Los padres de la fiesta de octubre
Este mes, tucumanos de todas las edades viven un momento de efervescencia cultural En ese contexto aparece un anteproyecto de ley del cine. El desafío para las editoriales. Por Nora Lía Jabif - Editora de Cultura y Educación.
La oferta cultural de octubre en Tucumán -tanto la pública como la "privada" o "independiente"- parece imparable, tanto por su diversidad como por su intensidad. Todavía no se han acallado las resonancias y balances del Segundo Congreso de Cultura, que la semana pasada le puso un color especial a la ciudad ; ahora, el Festival de Cine que han organizado en forma conjunta el Ente Cultural de la Provincia y la UNT viene a mantener despierta esa vitalidad.
Al margen de cual vaya a ser el balance final de esta convocatoria provincial del séptimo arte, ya es destacable en sí misma la organización del encuentro; y lo es más si se observa que la Universidad y el Estado provincial han sido capaces de trabajar en tándem en el ámbito cultural.
En ese contexto de ebullición del fervor por la actividad cinematográfica (que se manifiesta tanto en la explosión de cineclubes como en la producción de los jóvenes estudiantes de la Escuela de Cine de la UNT) la legisladora Carolina Vargas Aignasse (Frente para la Victoria) está impulsando una ley del Cine para Tucumán.
No se analizarán aquí los pormenores del proyecto; pero es de esperar que esa norma prospere, y que les permita a los jóvenes egresados de la Escuela de Cine de la UNT (y no sólo a ellos) encarar producciones propias.
Como preanuncio de este proyecto que está cocinándose, se sabe que la legisladora Vargas Aignasse lo discutió tanto con el titular del Ente Cultural, Mauricio Guzman, como con el responsable del Ente de Turismo, Bernardo Racedo Aragón; y, por sobre todas las cosas, lo habló con la directora del Instituto Nacional de Cinematotrafía, Liliana Mazure, para evitar choques entre una futura ley provincial y la normativa nacional de fomento a la industria cinematográfica.

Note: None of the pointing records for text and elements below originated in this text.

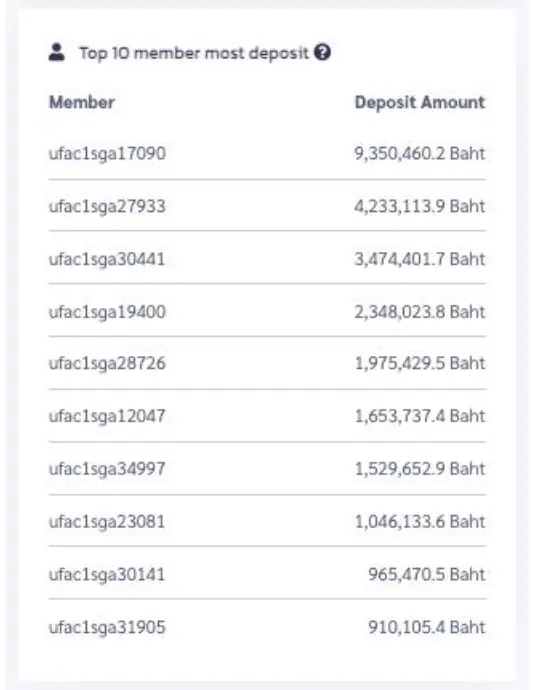The width and height of the screenshot is (534, 690).
Task: Select the Member column header
Action: (x=81, y=102)
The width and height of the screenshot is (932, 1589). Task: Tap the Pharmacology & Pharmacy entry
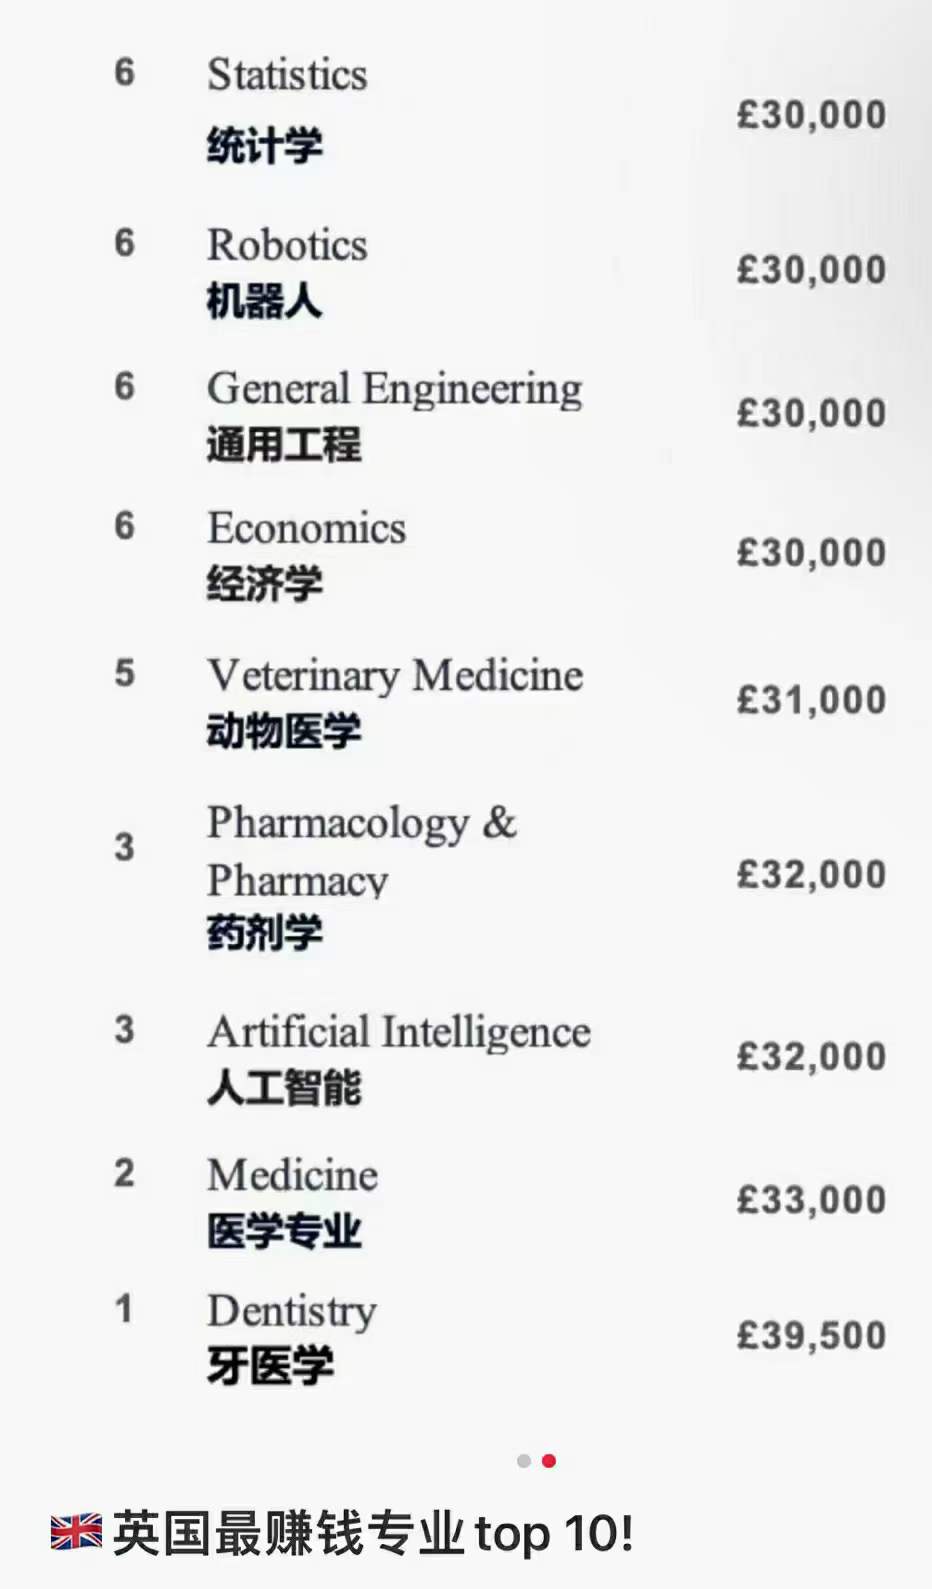pyautogui.click(x=361, y=850)
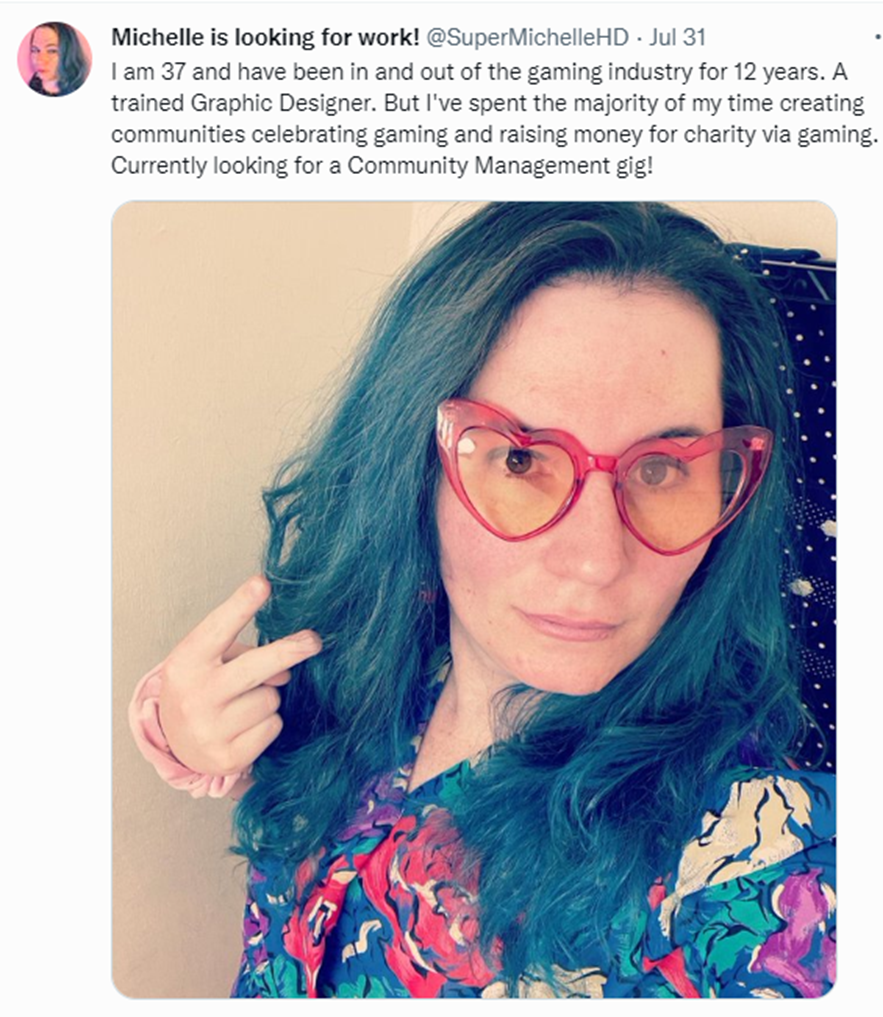Visit the @SuperMichelleHD handle
This screenshot has width=883, height=1017.
pos(527,38)
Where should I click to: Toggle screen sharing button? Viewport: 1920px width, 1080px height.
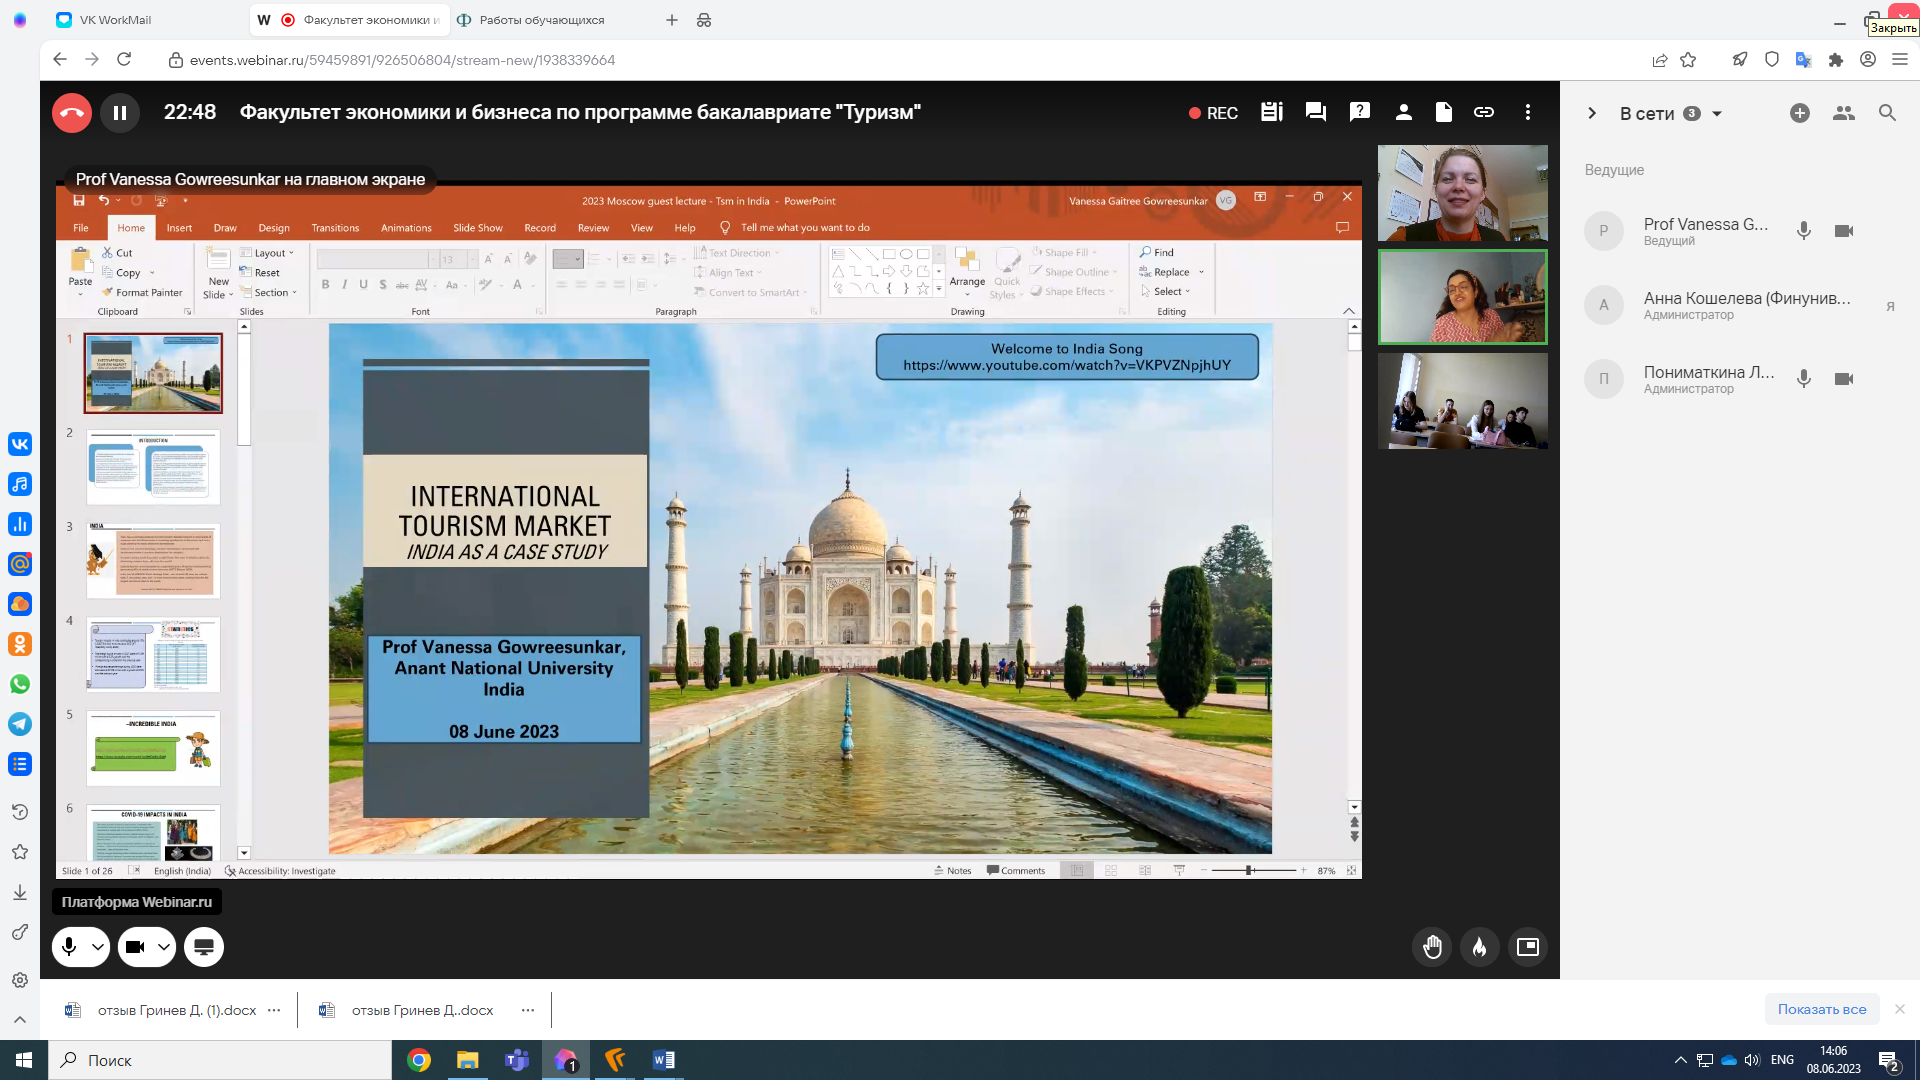pos(203,947)
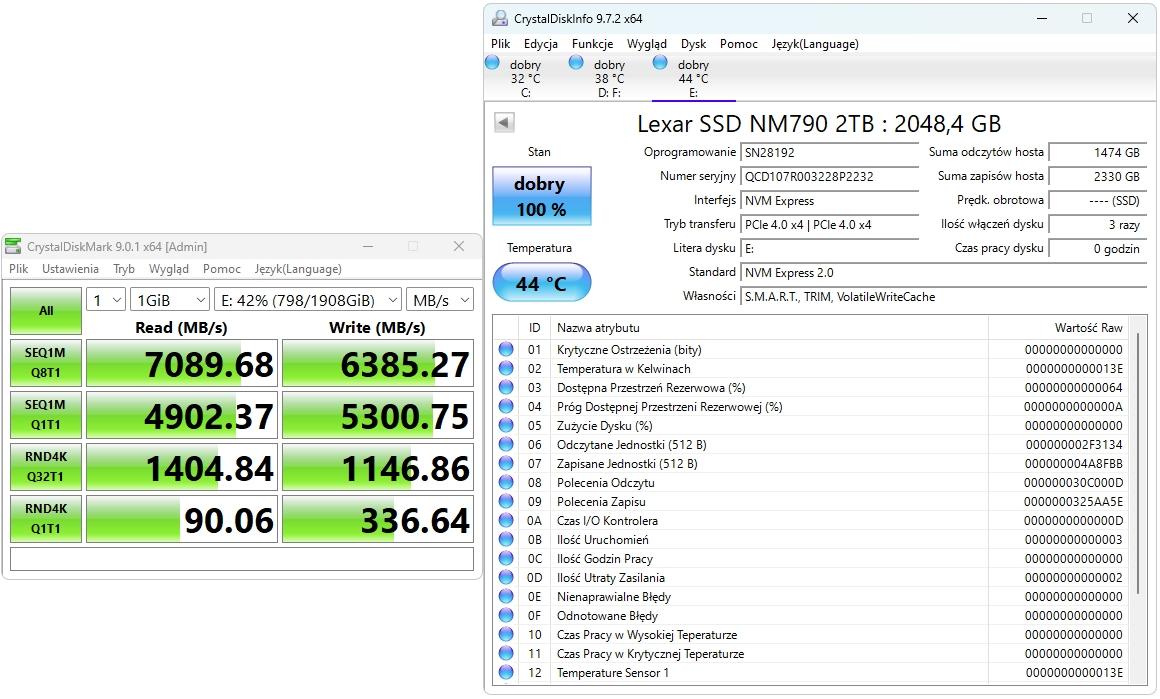The image size is (1160, 699).
Task: Click the dobry 100 % health status box
Action: 541,196
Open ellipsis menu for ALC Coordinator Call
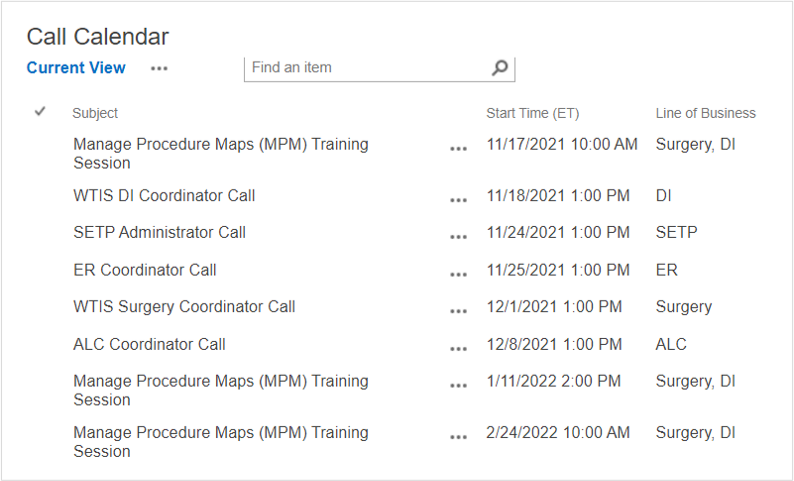794x481 pixels. point(458,348)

Cuando se conozca la letra chica del proyecto se evaluará la viabilidad de la iniciativa, que contempla una de las patas más seductoras -desde el punto de vista económico- de las llamadas "industrias culturales".
Otra de esas industrias es la del libro, que en la Argentina produce 12.000 títulos anuales, y que manifiesta, como en el resto de las estadísticas de consumo y de producción cultural, una altísima concentración. Según el Sistema Integrado de Consumos Culturales (Sinca),el 62% de esa producción se concentra en la ciudad de Buenos Aires. En Tucumán, de acuerdo al fresquísimo mapa cultural que se presentó en el marco del Congreso de Cultura, hay 32 editoriales. Sin embargo, en ese rubro la UNT le saca ventaja a la Provincia, tanto por su Editorial de la UNT (EDUNT) como por algunos de sus clásicos, como el departamento de Publicaciones de la Facultad de Filosofía y Letras, que cumple 20 años. Pero el gran problema que deben resolver las editoriales de origen universitario es el de la distribución, porque no hay autor sin lector. Y uno de los problemas que enfrentan las editoriales universitarias es la dificultad para conciliar sus pertenencia a la administración estatal con la dinámica del mercado.
El gran desafío para esas editoriales consiste en lograr cierta autonomía administrativa para facilitar la apertura de canales de distribución y venta más cercanos al mercado que al restringido circuito universitario. En el catálogo de Edunt de octubre, así como en el del departamento de Publicaciones de Filosofía y Letras aparecen autores que reivindican la importancia de las editoriales universitarias: ayer se presentó "La trama redonda", del poeta Manuel Serrano Pérez, con ilustraciones de Lobo de la Vega, y la semana próxima se presentarán un cancionero de Pepe Núñez y una obra clave de Octavio Corbalán sobre la literatura del NOA. Esos nombres son testimonios de que esta explosión cultural que se vive en octubre en Tucumán tiene padres; no nació de la nada.